### STATED TASK
Lay out the part of the records that opens with the line containing "Task: Click the babil.khan profile avatar" and closes with the line containing "321x270 pixels. point(270,69)" as a Markdown table with the columns Row and Line, leaving out blank lines. Number each remaining line in Row and give its text in Line.

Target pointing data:
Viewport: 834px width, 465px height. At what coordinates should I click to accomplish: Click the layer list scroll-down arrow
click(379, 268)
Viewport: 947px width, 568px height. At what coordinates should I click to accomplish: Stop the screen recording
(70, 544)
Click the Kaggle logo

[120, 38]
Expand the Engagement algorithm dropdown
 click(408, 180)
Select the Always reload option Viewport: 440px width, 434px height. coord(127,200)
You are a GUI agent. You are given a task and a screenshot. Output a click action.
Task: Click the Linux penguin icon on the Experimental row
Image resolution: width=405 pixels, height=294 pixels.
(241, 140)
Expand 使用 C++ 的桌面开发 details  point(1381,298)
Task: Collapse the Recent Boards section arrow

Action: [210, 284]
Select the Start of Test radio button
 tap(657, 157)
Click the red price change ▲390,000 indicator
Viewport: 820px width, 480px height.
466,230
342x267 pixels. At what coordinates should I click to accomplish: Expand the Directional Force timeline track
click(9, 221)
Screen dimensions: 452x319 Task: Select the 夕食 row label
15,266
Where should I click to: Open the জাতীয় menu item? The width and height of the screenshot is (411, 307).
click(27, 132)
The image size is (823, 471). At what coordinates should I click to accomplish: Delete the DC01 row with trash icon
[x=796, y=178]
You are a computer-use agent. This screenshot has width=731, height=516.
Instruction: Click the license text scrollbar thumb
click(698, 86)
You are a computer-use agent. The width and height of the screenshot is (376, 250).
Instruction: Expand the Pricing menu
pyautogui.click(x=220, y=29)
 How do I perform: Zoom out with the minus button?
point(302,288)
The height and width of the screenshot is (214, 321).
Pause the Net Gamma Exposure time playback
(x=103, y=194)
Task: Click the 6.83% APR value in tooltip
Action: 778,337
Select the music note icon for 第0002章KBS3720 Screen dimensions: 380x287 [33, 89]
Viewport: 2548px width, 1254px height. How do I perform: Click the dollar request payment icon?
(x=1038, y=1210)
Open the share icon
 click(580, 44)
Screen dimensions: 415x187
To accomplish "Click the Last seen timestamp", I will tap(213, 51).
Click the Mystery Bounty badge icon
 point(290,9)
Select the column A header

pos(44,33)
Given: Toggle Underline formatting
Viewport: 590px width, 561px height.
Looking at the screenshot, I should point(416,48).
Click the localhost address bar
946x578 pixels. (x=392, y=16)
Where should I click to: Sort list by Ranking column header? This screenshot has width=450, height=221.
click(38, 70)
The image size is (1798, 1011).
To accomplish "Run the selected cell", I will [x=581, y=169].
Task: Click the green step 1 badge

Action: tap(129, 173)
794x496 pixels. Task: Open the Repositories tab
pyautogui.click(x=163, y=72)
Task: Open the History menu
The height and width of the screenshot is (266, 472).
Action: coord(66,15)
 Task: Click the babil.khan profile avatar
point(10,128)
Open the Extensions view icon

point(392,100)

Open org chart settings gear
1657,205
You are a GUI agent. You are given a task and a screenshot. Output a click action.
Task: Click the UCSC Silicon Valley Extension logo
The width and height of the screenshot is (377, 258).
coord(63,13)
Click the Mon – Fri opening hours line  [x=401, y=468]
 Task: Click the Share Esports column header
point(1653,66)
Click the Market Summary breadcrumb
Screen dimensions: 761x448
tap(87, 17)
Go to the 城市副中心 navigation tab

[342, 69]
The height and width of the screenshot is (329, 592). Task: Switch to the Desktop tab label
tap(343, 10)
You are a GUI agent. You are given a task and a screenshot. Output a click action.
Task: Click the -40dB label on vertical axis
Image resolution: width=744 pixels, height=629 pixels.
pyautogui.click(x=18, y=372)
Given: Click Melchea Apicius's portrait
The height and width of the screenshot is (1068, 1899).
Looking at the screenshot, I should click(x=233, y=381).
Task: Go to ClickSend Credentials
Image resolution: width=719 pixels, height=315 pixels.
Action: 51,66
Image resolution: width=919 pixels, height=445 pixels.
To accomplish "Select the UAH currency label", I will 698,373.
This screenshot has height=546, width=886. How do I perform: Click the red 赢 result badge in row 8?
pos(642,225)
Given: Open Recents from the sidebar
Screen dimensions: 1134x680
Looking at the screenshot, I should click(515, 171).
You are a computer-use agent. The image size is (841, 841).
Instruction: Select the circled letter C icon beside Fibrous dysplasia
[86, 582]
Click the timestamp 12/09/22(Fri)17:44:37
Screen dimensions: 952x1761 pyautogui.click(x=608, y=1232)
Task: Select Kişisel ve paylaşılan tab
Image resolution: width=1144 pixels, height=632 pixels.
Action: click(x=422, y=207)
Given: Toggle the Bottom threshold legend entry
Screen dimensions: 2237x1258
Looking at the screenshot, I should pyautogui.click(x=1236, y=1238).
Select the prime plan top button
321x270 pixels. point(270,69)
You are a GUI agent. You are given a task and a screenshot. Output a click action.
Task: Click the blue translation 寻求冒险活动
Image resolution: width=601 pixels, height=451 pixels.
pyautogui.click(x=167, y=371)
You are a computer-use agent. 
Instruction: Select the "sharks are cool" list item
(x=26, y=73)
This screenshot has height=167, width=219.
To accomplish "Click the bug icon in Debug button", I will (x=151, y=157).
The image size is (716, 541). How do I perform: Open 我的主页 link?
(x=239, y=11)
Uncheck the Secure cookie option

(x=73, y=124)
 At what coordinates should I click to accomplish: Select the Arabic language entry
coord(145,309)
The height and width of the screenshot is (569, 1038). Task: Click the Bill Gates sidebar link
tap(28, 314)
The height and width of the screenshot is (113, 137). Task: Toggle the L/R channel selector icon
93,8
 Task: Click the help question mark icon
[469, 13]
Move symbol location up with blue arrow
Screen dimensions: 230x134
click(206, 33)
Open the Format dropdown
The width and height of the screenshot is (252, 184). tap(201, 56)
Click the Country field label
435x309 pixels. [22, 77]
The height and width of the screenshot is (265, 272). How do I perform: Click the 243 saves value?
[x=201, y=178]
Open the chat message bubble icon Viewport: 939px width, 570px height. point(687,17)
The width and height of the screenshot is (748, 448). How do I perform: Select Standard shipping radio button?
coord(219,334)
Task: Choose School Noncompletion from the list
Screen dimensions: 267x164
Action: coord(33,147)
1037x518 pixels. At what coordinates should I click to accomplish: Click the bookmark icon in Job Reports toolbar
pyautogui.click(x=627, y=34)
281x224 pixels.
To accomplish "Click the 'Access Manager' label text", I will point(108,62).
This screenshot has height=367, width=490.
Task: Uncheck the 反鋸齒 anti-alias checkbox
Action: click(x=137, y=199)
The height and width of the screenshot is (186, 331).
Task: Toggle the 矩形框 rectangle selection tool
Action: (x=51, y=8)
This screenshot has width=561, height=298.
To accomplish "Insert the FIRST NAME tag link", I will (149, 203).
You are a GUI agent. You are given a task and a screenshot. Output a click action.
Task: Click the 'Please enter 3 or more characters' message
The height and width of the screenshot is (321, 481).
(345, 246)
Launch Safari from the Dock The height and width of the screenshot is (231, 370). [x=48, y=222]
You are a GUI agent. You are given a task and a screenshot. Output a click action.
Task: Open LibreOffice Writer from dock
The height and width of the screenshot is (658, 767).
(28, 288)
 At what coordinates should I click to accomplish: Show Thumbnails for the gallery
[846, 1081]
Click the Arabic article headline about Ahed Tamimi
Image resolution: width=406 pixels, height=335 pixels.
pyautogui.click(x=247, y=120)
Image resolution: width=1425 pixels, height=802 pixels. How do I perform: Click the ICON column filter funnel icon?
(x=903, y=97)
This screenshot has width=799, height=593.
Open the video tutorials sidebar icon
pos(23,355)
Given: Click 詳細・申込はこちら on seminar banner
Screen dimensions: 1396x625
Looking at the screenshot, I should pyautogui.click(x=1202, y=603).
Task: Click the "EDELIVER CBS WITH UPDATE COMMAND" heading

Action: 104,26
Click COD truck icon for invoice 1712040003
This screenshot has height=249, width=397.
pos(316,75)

### WRITTEN REPLY
| Row | Line |
|---|---|
| 1 |  Task: Click the babil.khan profile avatar |
| 2 | point(10,128) |
| 3 | Open the Extensions view icon |
| 4 | point(392,100) |
| 5 | Open org chart settings gear |
| 6 | 1657,205 |
| 7 | You are a GUI agent. You are given a task and a screenshot. Output a click action. |
| 8 | Task: Click the UCSC Silicon Valley Extension logo |
| 9 | The width and height of the screenshot is (377, 258). |
| 10 | coord(63,13) |
| 11 | Click the Mon – Fri opening hours line  [x=401, y=468] |
| 12 |  Task: Click the Share Esports column header |
| 13 | point(1653,66) |
| 14 | Click the Market Summary breadcrumb |
| 15 | Screen dimensions: 761x448 |
| 16 | tap(87, 17) |
| 17 | Go to the 城市副中心 navigation tab |
| 18 | [342, 69] |
| 19 | The height and width of the screenshot is (329, 592). Task: Switch to the Desktop tab label |
| 20 | tap(343, 10) |
| 21 | You are a GUI agent. You are given a task and a screenshot. Output a click action. |
| 22 | Task: Click the -40dB label on vertical axis |
| 23 | Image resolution: width=744 pixels, height=629 pixels. |
| 24 | pyautogui.click(x=18, y=372) |
| 25 | Given: Click Melchea Apicius's portrait |
| 26 | The height and width of the screenshot is (1068, 1899). |
| 27 | Looking at the screenshot, I should click(x=233, y=381). |
| 28 | Task: Go to ClickSend Credentials |
| 29 | Image resolution: width=719 pixels, height=315 pixels. |
| 30 | Action: 51,66 |
| 31 | Image resolution: width=919 pixels, height=445 pixels. |
| 32 | To accomplish "Select the UAH currency label", I will 698,373. |
| 33 | This screenshot has height=546, width=886. How do I perform: Click the red 赢 result badge in row 8? |
| 34 | pos(642,225) |
| 35 | Given: Open Recents from the sidebar |
| 36 | Screen dimensions: 1134x680 |
| 37 | Looking at the screenshot, I should click(515, 171). |
| 38 | You are a computer-use agent. The image size is (841, 841). |
| 39 | Instruction: Select the circled letter C icon beside Fibrous dysplasia |
| 40 | [86, 582] |
| 41 | Click the timestamp 12/09/22(Fri)17:44:37 |
| 42 | Screen dimensions: 952x1761 pyautogui.click(x=608, y=1232) |
| 43 | Task: Select Kişisel ve paylaşılan tab |
| 44 | Image resolution: width=1144 pixels, height=632 pixels. |
| 45 | Action: click(x=422, y=207) |
| 46 | Given: Toggle the Bottom threshold legend entry |
| 47 | Screen dimensions: 2237x1258 |
| 48 | Looking at the screenshot, I should pyautogui.click(x=1236, y=1238). |
| 49 | Select the prime plan top button |
| 50 | 321x270 pixels. point(270,69) |